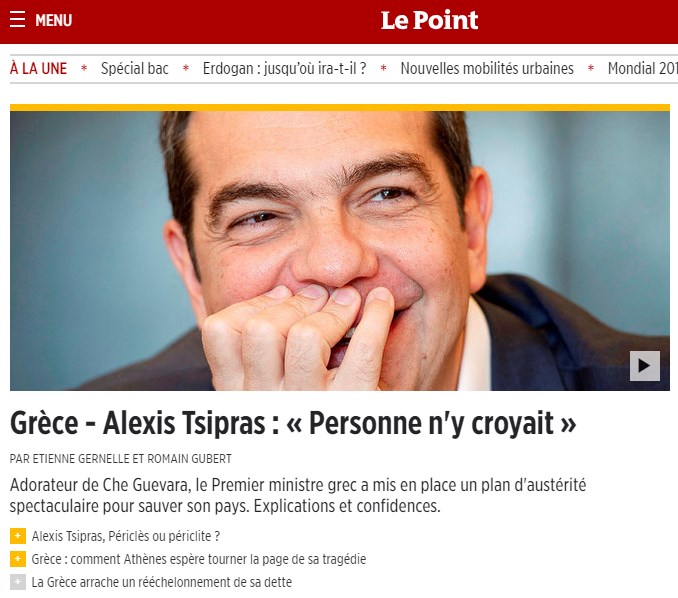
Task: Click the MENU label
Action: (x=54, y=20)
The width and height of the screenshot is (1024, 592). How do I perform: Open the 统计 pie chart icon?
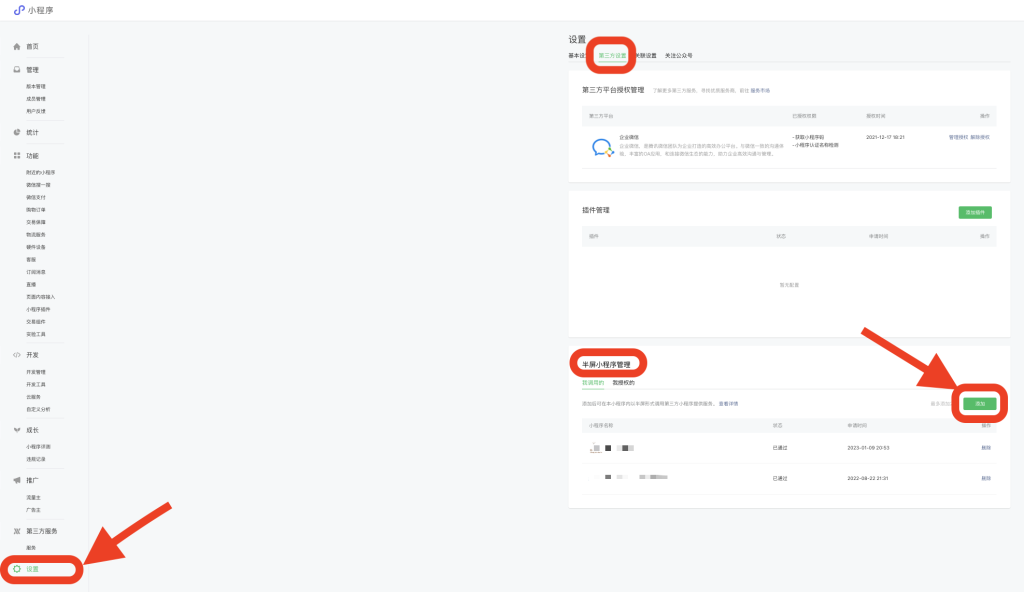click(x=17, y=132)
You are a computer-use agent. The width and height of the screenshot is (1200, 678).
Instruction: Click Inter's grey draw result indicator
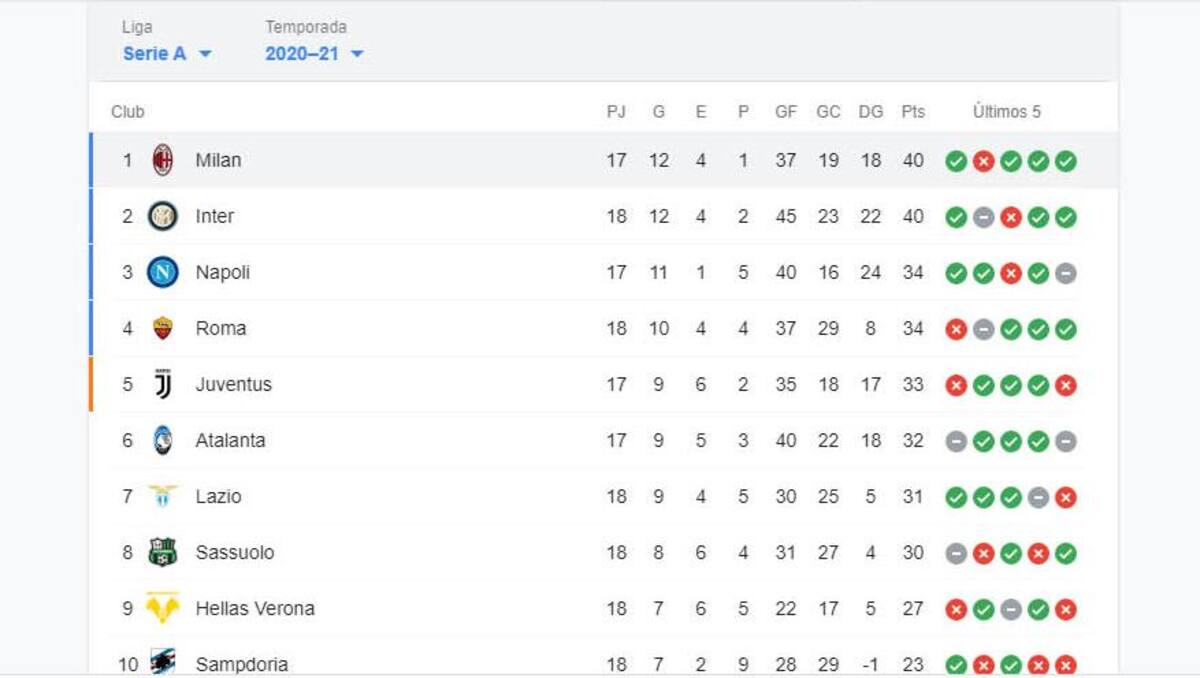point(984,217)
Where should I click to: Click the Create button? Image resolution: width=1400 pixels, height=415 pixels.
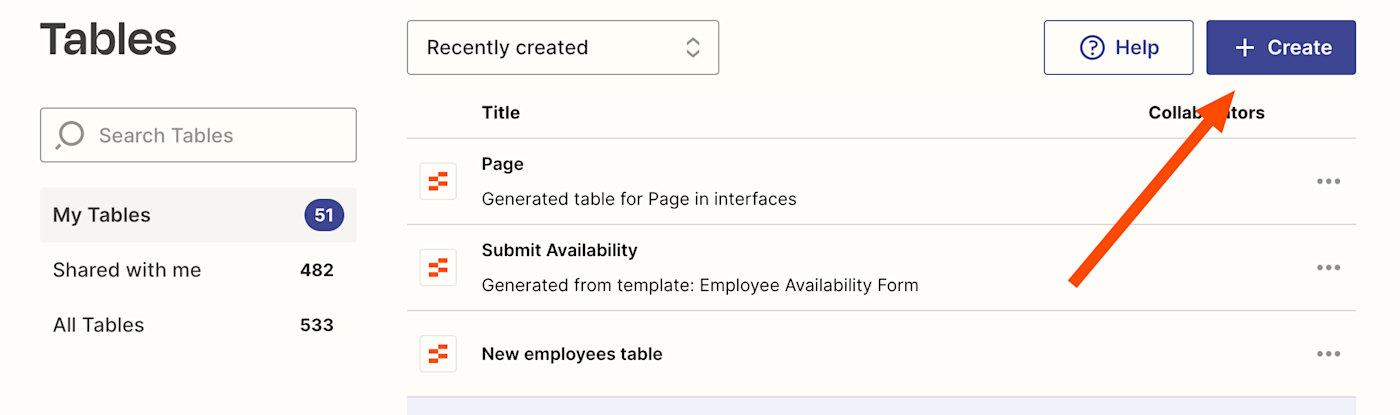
---
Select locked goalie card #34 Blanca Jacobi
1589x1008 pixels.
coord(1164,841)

=== Exercise objective ===
The answer is the lines of the material above, from the one containing "You are a computer-use" down to the one containing "Where should I", given exactly and without images.

=== Solution to the exercise ===
You are a computer-use agent. The width and height of the screenshot is (1200, 678).
Instruction: Click Inter's grey draw result indicator
point(984,217)
Where should I click to: Click the Create button? Image resolution: width=1400 pixels, height=415 pixels.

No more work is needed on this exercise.